**What the task requires**
According to the book notes, which section of Rita Dove's Grace Notes did the writer consider overly self-conscious?

>> begin Source passage

Book Notes: May

A Charlotte Mason Companion: Personal Reflections on the Gentle Art of Learning by Karen Andreola:
I thoroughly enjoyed this book; I’d first tried to read a book by Charlotte Mason but didn’t get much past chapter 1. It was helpful to have someone “Translate” her into such a conversational, easy-to-read type of book. I am also happy to have discovered the Charlotte Mason way of homeschooling—homeschooling in general is pretty foreign to me, but I feel much confirmed in our reasons for wanting to homeschool and more informed in how to go about it.

Grace Notes by Rita Dove
For some reason I thought this was a newer book of hers (I sometimes grab books randomly from the poetry section while trying to simultaneously keep an eye on the girls). I liked it mostly except for section Four which was overly self-conscious in my opinion.

>> end Source passage
>> begin Dataset content

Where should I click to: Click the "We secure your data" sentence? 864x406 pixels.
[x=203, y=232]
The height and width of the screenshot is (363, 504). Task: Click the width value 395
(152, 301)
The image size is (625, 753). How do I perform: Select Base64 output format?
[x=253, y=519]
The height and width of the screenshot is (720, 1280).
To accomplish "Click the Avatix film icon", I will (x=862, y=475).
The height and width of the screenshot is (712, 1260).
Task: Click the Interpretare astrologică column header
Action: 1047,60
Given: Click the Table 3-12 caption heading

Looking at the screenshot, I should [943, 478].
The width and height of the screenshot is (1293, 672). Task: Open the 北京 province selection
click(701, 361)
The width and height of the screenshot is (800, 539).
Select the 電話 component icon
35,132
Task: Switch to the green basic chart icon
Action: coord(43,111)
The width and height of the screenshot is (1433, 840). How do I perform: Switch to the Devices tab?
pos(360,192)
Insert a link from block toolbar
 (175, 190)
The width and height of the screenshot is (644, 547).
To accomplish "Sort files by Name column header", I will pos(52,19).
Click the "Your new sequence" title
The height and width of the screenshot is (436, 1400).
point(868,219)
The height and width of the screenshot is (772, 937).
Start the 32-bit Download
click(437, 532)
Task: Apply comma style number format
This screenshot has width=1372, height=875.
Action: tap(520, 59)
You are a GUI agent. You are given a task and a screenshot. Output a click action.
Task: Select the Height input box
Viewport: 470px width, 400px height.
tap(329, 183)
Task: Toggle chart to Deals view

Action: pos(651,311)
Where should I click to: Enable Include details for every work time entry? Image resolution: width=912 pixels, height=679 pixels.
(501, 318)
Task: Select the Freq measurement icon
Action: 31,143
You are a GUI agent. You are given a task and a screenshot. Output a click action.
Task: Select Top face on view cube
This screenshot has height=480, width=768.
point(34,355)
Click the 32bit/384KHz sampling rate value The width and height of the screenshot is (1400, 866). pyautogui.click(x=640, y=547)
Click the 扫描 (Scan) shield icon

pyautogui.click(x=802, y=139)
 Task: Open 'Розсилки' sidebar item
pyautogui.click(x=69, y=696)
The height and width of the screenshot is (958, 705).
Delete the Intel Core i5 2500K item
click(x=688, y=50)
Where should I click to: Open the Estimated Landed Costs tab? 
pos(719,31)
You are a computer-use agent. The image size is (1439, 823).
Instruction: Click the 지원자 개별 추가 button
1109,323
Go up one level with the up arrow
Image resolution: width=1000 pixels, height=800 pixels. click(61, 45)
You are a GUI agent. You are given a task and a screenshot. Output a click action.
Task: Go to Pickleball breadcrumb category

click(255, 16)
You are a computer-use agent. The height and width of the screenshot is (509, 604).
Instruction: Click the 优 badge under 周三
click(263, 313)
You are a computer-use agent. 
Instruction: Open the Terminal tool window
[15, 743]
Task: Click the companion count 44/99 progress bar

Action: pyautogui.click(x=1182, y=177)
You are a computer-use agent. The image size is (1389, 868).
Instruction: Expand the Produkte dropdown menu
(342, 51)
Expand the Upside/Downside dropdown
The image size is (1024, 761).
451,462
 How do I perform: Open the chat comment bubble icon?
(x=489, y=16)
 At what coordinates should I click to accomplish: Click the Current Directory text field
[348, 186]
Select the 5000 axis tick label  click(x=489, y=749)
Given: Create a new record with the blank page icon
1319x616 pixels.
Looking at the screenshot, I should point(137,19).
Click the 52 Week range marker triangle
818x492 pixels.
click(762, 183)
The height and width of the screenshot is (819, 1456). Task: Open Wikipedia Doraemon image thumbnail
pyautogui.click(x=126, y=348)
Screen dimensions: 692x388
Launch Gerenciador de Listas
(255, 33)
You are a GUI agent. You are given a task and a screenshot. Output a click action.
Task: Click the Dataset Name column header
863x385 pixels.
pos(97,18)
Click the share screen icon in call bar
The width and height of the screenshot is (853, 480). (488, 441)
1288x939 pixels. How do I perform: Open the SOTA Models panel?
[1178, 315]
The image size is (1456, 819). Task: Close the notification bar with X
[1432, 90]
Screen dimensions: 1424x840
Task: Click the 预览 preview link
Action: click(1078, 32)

>> end Dataset content

**Correct result**
Section Four.